(TEXT PROVIDED)
----

There are 8 top food allergens which account for 90% of food reactions. These are milk, eggs, fish, shellfish/crustaceans (such as prawns, crabs and lobsters), peanuts, tree nuts (such as almonds, hazelnuts, walnuts, brazil nuts, cashews, pecans, pistachios and macadamia nuts), wheat/gluten and soybeans.

The other 10% of food allergic reactions are caused by these 6 food allergens: celery, lupin, molluscs (such as mussels and oysters), mustard, sesame, sulphur dioxide/sulphites.


Food sensitivities 

Food sensitivities will not trigger anaphylaxis and are not life-threatening. Where someone suffers with a food sensitivity, reactions will likely involve the digestive system as there is an inability or difficulty in processing or digesting a food. Common symptoms include gas, pain, bloating, diarrhoea, constipation or nausea.

----

(SUPPLIED DATA)

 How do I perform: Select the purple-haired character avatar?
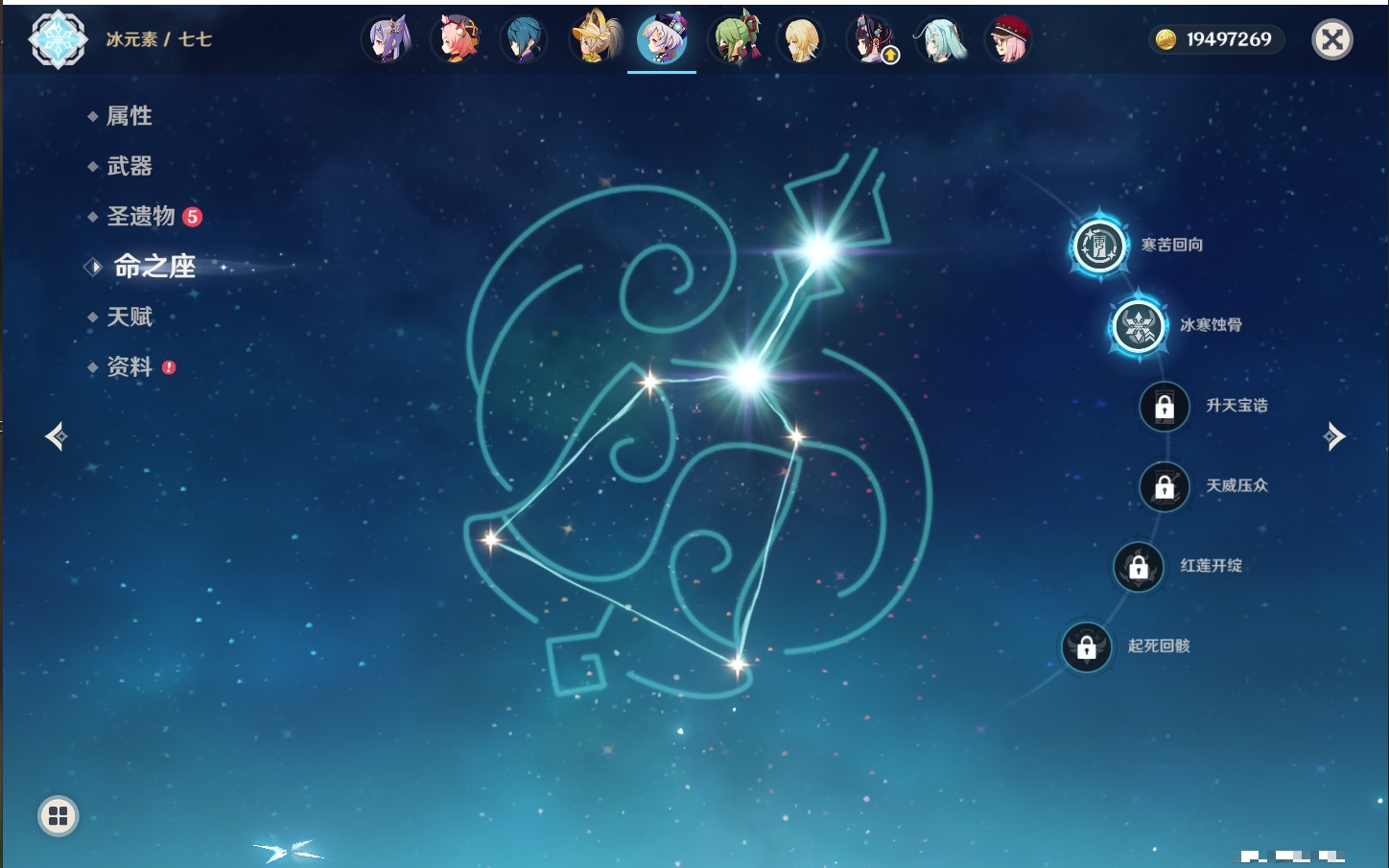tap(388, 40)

----

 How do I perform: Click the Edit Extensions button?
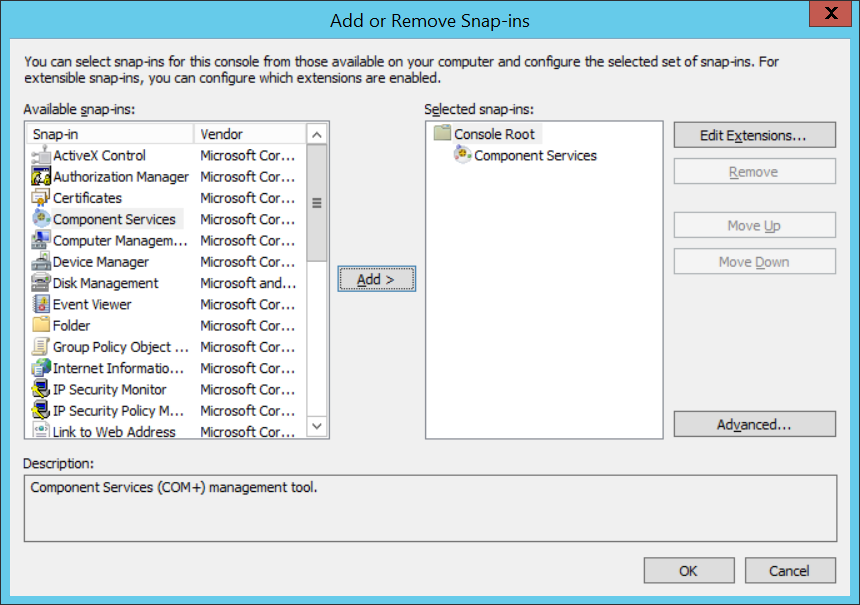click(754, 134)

----

(WORK INSTRUCTION) Please state which body system the food allergen text says food sensitivity reactions will likely involve.

(SOLUTION FOR THIS EXERCISE) The digestive system.